First off you don't look very bright signing every post. And on the matter I can bring class focus as example.

 

Early version paladin/shaman were bad at every role tank/heal/dps because they were jack of all trades. Blizzard's idea was "It's fun for players to do random fun stuff bit of this and bit of that" players proved them wrong leaving those classes only for roleplayers. After that roles and talent trees became focused and well thought out (Burning crusade and onwards) class restricted gear lost useless and situational stuff (Like spirit or fire resistance on warrior tier)

 

Now let's have a look at sith warrior it's talents buff every spell warrior has focusing on none of them, so essentially it makes you fill all bars with spell duplicate clones with different animations making each of them a necessity. Here we go, a vision of "Alot of random fun to do"

 

Blizzard replaced it with abilities becoming a token one for a skill tree, fewer (6-7), more unique but well interconnected in it's effects.

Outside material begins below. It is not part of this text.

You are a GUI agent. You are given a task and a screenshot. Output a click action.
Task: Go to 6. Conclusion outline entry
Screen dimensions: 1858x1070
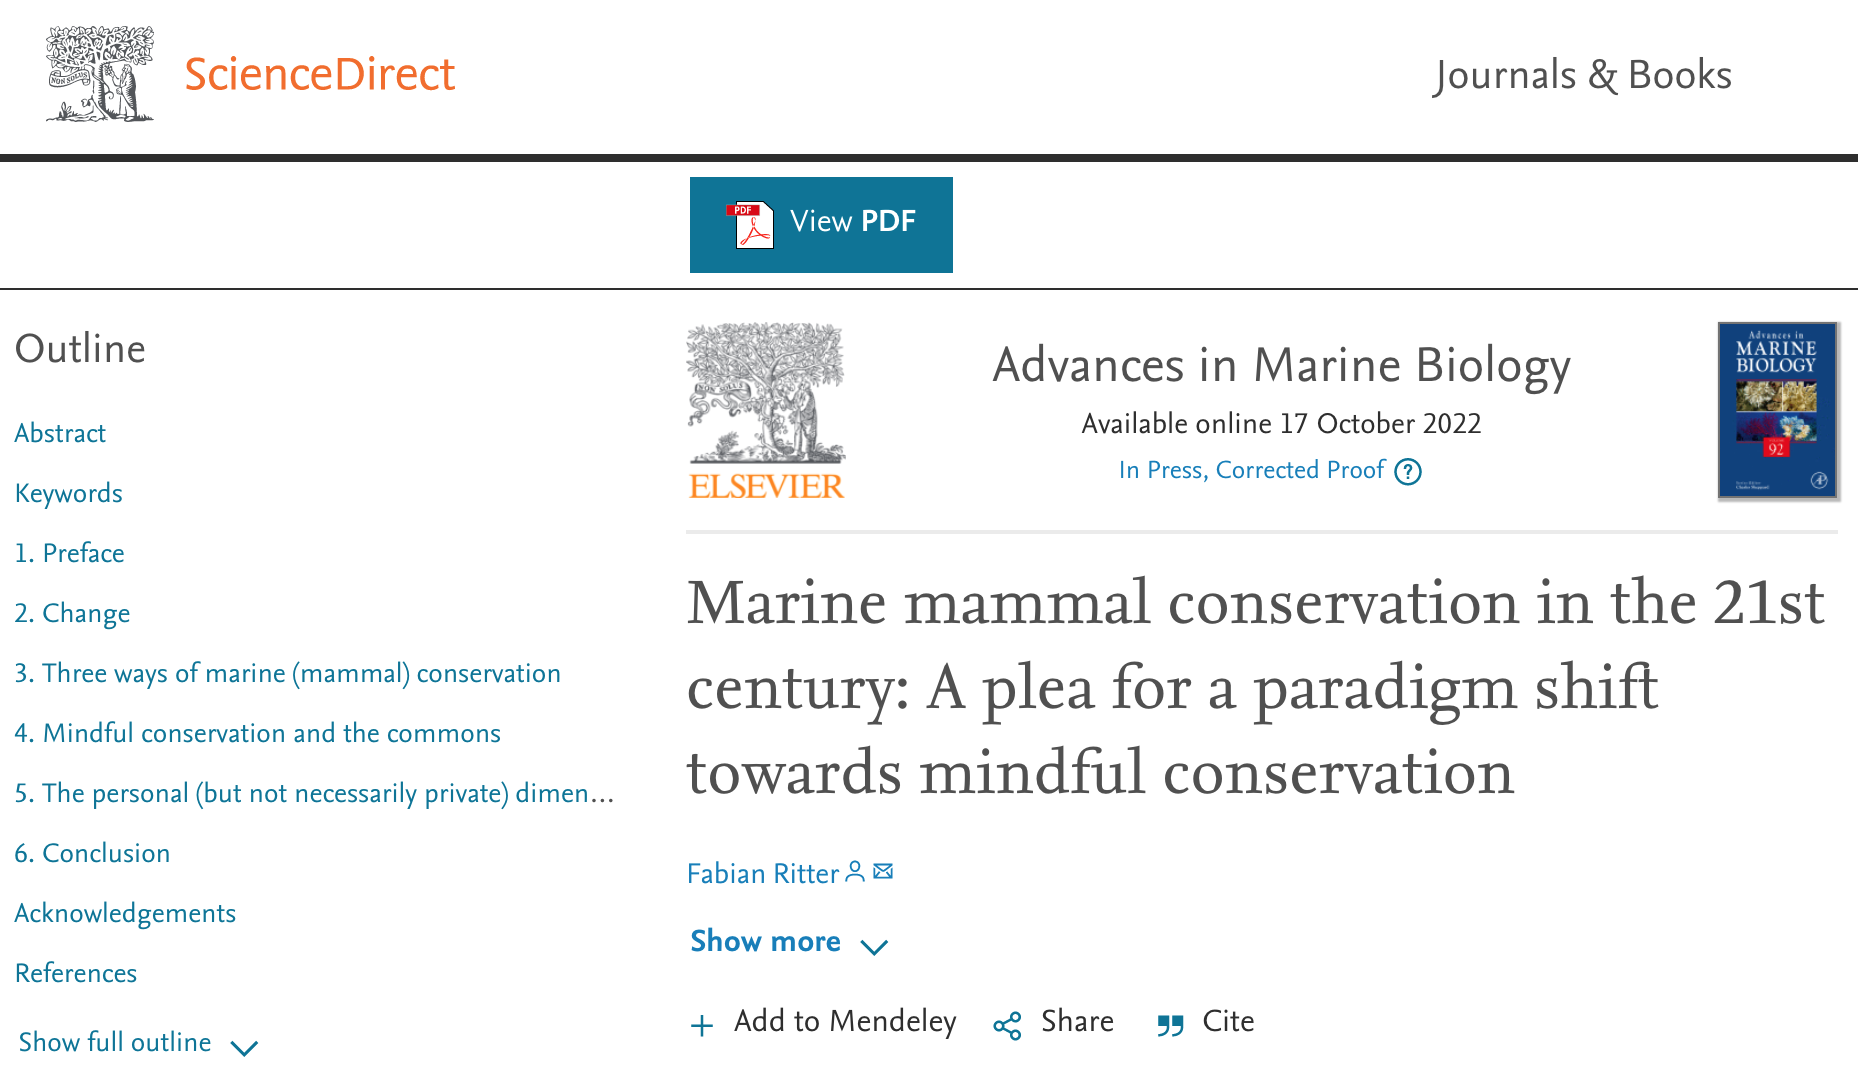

Then they included skill check for every class in the use of them wich will distinguish good player from average.

 

For instance energy pooling for a certain spec rogue, rogue who didn't do will be viable, those who do become really good. (not sure about current state of events regarding rogues) timing with procs, extra damage oportunities, triggering this and that.

 

So we see a complicated system with only a few abilities, while in swtor mundane pressing 1-9 and ctrl 1-9 on sith warrior does not make game more challenging. It's fighting vs UI and class design rather than enemies doesn't take skill or situational awareness. An example of swtor using already scrapped ideas.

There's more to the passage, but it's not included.